→ Vereiste handelingen
[A] Beschrijf in één tot drie zinnen op basis van de paginatekst welke eerdere beslissingen over de bouwmarkt aan het hoger beroep voorafgingen en tegen welke uitspraak dat hoger beroep is gericht.
[B] Op welke datum is de uitspraak van de rechtbank Leeuwarden volgens de paginatekst verzonden?
[C] Zet de uitspraak over de geweigerde bouwvergunning voor de bouwmarkt voort vanaf de laatste zin van de paginatekst.

200604482/1.
Datum uitspraak: 14 maart 2007
AFDELING
BESTUURSRECHTSPRAAK
Uitspraak op het hoger beroep van:
[appellant], wonend te [woonplaats],
tegen de uitspraak in zaak no. 05/1285 van de rechtbank Leeuwarden van 4 mei 2006 in het geding tussen:
het college van burgemeester en wethouders van Tytsjerksteradiel.
Bij besluit van 21 oktober 2004 heeft het college van burgemeester en wethouders van Tytsjerksteradiel (hierna: het college) geweigerd aan appellant vrijstelling en bouwvergunning eerste fase te verlenen voor het oprichten van een bouwmarkt op het perceel [locatie] te [plaats] (hierna: het perceel).
Bij besluit van 16 juni 2005 heeft het college het door appellant en anderen daartegen gemaakte bezwaar ongegrond verklaard.
Bij uitspraak van 4 mei 2006, verzonden op 8 mei 2006, heeft de rechtbank Leeuwarden (hierna: de rechtbank) het door appellant en anderen daartegen ingestelde beroep ongegrond verklaard. Deze uitspraak is aangehecht.

→ Verstrekte gegevens
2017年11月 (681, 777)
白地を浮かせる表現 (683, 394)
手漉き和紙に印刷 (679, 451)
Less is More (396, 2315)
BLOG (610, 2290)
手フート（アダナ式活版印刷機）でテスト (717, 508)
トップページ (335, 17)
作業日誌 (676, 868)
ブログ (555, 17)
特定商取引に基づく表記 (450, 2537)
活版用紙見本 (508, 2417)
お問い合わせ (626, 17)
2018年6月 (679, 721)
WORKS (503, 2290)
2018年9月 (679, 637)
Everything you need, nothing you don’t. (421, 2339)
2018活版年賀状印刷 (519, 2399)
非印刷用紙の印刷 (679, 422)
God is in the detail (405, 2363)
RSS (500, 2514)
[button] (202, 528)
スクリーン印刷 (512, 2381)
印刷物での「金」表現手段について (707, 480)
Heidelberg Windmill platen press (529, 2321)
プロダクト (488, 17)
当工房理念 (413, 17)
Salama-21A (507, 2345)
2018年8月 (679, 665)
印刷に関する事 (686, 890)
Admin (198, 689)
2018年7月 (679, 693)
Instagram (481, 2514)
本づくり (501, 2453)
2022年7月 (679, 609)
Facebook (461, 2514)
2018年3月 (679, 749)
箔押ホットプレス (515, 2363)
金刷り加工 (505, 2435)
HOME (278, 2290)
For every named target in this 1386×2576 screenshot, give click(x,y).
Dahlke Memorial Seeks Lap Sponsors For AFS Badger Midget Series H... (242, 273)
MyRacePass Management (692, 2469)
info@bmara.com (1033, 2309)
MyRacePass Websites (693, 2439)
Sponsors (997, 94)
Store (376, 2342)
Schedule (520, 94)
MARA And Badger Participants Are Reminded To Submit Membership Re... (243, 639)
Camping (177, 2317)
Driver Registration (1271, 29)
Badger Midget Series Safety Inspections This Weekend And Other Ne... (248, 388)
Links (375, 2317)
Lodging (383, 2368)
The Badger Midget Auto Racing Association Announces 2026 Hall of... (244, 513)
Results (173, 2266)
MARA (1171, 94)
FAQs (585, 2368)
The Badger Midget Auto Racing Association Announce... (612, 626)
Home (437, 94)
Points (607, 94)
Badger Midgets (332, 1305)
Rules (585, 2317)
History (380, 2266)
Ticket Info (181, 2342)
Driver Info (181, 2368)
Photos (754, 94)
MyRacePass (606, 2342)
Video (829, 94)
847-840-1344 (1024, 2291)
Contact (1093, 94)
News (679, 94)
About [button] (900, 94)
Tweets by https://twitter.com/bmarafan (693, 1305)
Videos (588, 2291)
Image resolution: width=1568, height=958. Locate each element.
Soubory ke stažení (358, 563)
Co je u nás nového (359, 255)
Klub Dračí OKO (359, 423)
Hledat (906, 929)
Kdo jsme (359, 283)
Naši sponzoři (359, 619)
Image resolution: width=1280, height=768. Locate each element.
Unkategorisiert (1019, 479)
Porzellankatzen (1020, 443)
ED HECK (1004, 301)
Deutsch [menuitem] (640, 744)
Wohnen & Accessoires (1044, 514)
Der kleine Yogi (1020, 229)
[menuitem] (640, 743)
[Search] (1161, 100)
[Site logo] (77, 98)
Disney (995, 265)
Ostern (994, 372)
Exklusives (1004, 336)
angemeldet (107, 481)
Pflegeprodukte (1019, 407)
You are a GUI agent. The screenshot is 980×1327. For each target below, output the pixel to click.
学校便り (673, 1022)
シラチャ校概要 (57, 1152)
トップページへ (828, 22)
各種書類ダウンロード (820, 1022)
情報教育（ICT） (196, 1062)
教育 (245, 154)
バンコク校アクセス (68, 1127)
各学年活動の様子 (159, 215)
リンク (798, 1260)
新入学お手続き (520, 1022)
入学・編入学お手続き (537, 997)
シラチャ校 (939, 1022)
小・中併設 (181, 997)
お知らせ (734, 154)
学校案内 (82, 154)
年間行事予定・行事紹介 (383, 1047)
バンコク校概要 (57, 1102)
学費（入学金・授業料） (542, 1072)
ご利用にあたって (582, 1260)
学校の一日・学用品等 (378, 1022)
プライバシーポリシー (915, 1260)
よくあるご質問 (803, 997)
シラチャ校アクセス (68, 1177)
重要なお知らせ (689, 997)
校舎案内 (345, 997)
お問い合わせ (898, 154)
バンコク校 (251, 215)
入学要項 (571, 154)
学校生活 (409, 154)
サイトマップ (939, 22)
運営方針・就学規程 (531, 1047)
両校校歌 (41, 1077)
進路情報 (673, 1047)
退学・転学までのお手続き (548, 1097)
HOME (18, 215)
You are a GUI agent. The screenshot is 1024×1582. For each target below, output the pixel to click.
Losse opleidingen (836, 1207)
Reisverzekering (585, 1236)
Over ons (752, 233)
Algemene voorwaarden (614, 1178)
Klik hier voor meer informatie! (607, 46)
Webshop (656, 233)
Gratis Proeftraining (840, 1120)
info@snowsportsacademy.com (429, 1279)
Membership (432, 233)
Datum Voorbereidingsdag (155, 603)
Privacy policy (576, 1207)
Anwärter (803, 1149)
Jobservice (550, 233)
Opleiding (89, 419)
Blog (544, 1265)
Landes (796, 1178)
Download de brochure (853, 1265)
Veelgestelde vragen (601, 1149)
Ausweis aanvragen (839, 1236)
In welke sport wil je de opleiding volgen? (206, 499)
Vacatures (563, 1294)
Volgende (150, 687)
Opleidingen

→ Antwoorden hieronder
[A] Het college weigerde op 21 oktober 2004 vrijstelling en bouwvergunning eerste fase voor een bouwmarkt en verklaarde op 16 juni 2005 het bezwaar daartegen ongegrond. De rechtbank Leeuwarden verklaarde het beroep daartegen op 4 mei 2006 ongegrond. Het hoger beroep van appellant is gericht tegen die uitspraak van de rechtbank in zaak no. 05/1285.

[B] Op 8 mei 2006.

[C]
Tegen deze uitspraak heeft appellant bij brief van 16 juni 2006, bij de Raad van State ingekomen op 16 juni 2006, hoger beroep ingesteld. Deze brief is aangehecht.
Bij brief van 8 september 2006 heeft het college van antwoord gediend.
De Afdeling heeft de zaak ter zitting behandeld op 18 januari 2007, waar appellant in persoon, bijgestaan door mr. A.J. Spoelstra, en het college, vertegenwoordigd door J. Kok, ambtenaar van de gemeente, zijn verschenen.
2.1. Vast staat dat het bouwplan in strijd is met de ingevolge het geldende bestemmingsplan "Burgum-West" (hierna: het bestemmingsplan) op het perceel rustende bestemming "Bedrijfsdoeleinden".
2.2. Ingevolge artikel 6, lid A, van de voorschriften van het bestemmingsplan, voor zover thans van belang, zijn de op de kaart voor bedrijfsdoeleinden aangewezen gronden bestemd voor bedrijven.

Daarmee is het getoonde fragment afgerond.